# Start of The data

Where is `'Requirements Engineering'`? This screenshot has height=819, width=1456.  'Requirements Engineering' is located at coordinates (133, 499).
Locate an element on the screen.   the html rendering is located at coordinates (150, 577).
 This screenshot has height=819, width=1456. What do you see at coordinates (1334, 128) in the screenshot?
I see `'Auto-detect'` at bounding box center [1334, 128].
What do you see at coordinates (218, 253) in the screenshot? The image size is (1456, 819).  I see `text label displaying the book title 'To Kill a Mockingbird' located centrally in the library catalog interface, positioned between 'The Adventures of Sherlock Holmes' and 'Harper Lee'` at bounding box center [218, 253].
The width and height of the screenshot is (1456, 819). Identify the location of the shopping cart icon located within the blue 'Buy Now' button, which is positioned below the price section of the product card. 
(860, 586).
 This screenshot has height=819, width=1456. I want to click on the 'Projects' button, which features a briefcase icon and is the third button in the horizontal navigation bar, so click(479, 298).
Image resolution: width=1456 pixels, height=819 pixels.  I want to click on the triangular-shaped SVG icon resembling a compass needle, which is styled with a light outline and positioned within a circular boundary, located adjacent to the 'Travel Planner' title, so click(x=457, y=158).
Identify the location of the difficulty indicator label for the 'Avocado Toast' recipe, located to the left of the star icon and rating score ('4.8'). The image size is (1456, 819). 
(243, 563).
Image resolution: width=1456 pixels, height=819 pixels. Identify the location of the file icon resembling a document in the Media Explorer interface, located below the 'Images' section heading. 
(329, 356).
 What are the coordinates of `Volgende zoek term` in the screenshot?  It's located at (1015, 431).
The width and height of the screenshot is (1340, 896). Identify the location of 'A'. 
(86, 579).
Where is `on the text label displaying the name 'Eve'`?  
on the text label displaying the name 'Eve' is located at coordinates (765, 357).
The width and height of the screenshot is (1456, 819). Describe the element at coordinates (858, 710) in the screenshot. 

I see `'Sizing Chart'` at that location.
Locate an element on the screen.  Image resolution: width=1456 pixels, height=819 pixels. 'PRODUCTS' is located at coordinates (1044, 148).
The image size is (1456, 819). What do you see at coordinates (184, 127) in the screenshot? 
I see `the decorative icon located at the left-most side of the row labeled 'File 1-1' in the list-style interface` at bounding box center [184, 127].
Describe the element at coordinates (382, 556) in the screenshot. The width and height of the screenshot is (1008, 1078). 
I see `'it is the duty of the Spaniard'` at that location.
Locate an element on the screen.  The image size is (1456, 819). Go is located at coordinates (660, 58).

# End of The data

How many lines of the records above contain the string "pixels"? Reply with the number alone.

# Solution to the exercise
3